**Task instructions**
Exactly and only the lines below from the one containing "Task: Select the" down to the one containing "Given: Click the green user switch icon" are wanted, both included; please exclude every picture.

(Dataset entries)
______

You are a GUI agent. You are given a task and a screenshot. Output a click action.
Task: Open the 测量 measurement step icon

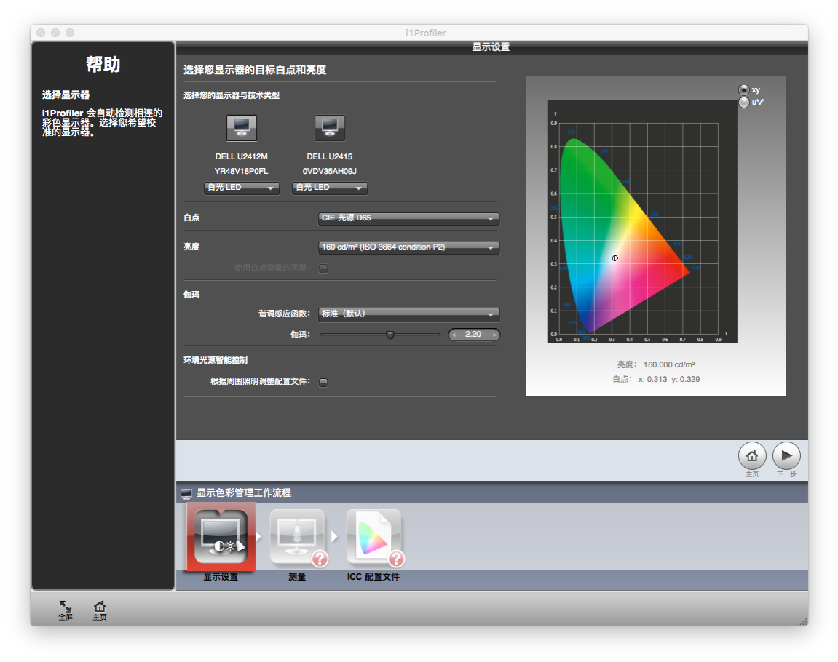297,536
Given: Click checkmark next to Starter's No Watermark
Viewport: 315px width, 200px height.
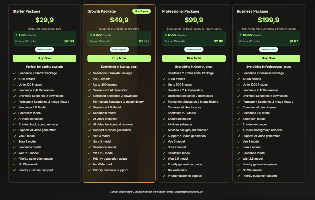Looking at the screenshot, I should [x=14, y=164].
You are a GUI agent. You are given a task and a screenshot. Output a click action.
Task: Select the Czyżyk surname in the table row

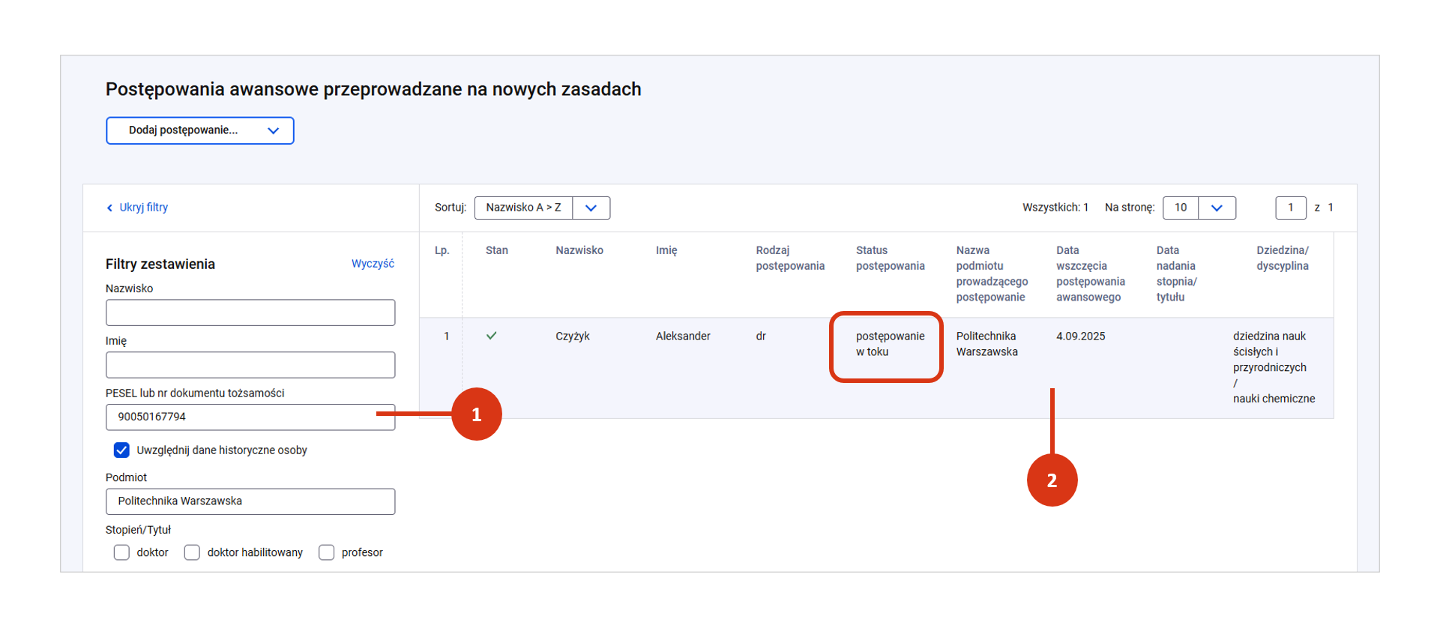click(572, 336)
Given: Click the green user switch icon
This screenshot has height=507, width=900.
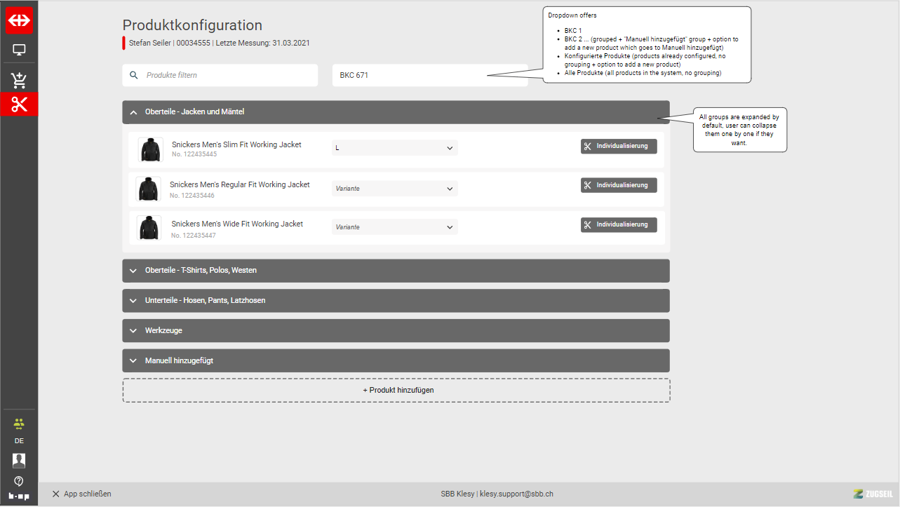Looking at the screenshot, I should (x=19, y=424).
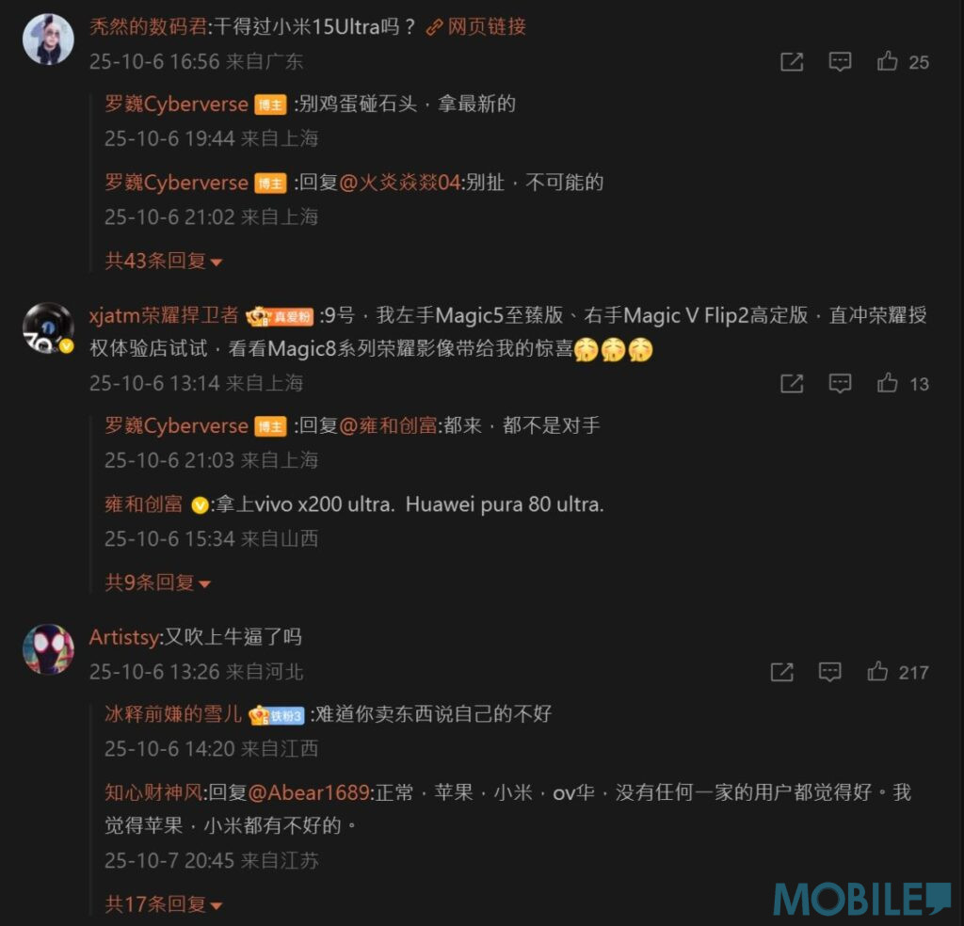Image resolution: width=964 pixels, height=926 pixels.
Task: Open the @Abear1689 mention
Action: tap(309, 792)
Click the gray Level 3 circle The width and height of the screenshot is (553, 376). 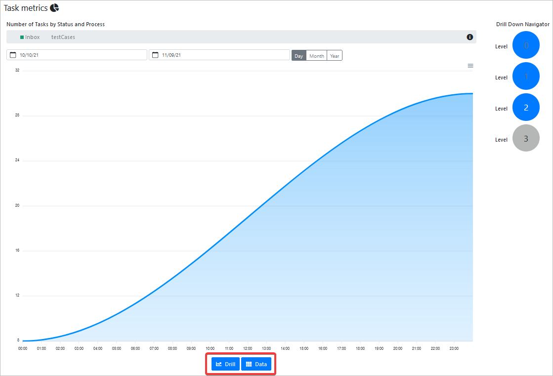click(x=526, y=139)
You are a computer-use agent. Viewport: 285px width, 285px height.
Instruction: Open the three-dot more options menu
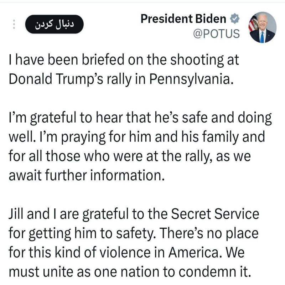[x=14, y=24]
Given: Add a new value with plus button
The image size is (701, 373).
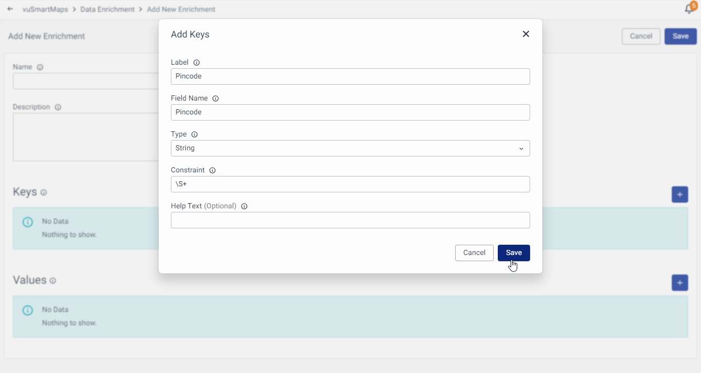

______

**Output of the exercise**
Task: Select the Czyżyk surname in the table row

click(572, 336)
Given: Click the green user switch icon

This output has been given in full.